My recent meal there was an exciting departure from the redundant dining halls on Cornell’s campus.  To start, my friends and I shared that day’s appetizer special: pierogis stuffed with mushrooms, braised beef and pearl onions atop a polenta cake and local carrot purée. The creation was garnished with blackened caramelized onions. Such a dramatic description sounded a bit intimidating to those of us who were used to more casual dining, but the warmth and comfort of the dish was immediately pleasing and undoubtedly delicious. “I’m a fan,” my friend concluded of the pierogi.

From there, we moved on to the restaurant’s now-famous Apple Fest mac and cheese. I remember trying this masterpiece in September and being blown away by the cooked apple and braised pork flavors. In the restaurant, however, the kitchen overcompensated with presentation (excessive browning and garnish) and lost the intense cheesiness I remember from Apple Fest. To be clear, I wasn’t truly complaining, it just wasn’t how I remembered it.

Louisa Heywood / Sun Staff Writer

Louisa Heywood / Sun Staff Writer

 

For a second main course to share, we sampled the “Wine and Swine” pizza.
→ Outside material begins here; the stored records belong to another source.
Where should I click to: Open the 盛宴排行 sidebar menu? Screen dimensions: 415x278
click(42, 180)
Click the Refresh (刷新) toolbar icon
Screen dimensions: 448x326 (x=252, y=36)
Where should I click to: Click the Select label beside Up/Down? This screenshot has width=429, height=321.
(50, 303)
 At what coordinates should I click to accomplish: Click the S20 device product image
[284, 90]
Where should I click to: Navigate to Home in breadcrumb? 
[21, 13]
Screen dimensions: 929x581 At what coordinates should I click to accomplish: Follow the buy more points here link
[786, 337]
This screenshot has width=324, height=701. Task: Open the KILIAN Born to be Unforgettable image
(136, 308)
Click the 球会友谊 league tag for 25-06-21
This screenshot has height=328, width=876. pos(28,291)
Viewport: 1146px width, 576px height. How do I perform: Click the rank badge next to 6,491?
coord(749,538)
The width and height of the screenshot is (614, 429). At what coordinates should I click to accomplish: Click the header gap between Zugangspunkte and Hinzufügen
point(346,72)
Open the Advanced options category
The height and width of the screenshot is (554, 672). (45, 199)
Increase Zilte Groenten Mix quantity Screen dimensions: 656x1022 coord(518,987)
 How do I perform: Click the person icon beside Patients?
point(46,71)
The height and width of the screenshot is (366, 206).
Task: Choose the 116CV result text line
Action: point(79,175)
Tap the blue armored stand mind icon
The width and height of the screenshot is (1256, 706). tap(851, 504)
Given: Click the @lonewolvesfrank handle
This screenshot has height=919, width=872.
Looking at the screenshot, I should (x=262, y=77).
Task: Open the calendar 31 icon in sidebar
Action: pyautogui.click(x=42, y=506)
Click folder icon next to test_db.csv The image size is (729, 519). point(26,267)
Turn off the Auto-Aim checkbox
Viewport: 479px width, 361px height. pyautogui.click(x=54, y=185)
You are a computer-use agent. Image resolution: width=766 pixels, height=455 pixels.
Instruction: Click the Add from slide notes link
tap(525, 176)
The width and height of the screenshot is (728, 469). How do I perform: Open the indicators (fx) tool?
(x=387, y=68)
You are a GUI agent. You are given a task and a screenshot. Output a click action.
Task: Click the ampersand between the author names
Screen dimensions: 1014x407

The crust was perfect — yeasty yet crispy — and the toppings (apple butter and gruyere) were inventive and complemented the shaved ham well.

Louisa Heywood / Sun Staff Writer

Louisa Heywood / Sun Staff Writer

Sometimes, restaurants offering extravagant desserts get so caught up in being over the top in presentation (think: Black Tap’s Instagrammable milkshakes) that they lose a quality of flavor. This was not the case with the “Death by Chocolate” masterpiece. The dessert, a mini bundt cake coated in fudge and layered with chocolate mousse and coconut pecan frosting, paired with a chocolate truffle on the side (because why not?), was blissful.

As for TC3’s prophesied farm (it is still in the works), the project consists of approximately 32 acres adjacent to TC3’s Dryden campus, with just 12 to 15 acres under cultivation at the moment. In addition to teaching sustainable farming practices, the farm operates as an organic CSA (community-supported agriculture) supplier to the greater community and collaborator with Coltivare. The farm intends to succeed as a profitable CSA and restaurant supplier as well as an outdoor classroom for the Sustainable Farming culinary students.

Although the restaurant tries to be as local as possible, with “80-85% of the menu sourced from Tompkins County,” Sidle reminded me that, as a business, “we need to have things that people want to buy — seafood, for example.” The restaurant must be a profitable business in order for students to learn the trade. This means that, while the restaurant would ideally serve 100 percent local food, economic constraints of demand prevent it.

In all, Coltivare is an icon to explore that offers much more to the Ithaca community than high-end meals. Its culinary program adds depth to the culture of the restaurant that is worth consideration and appreciation.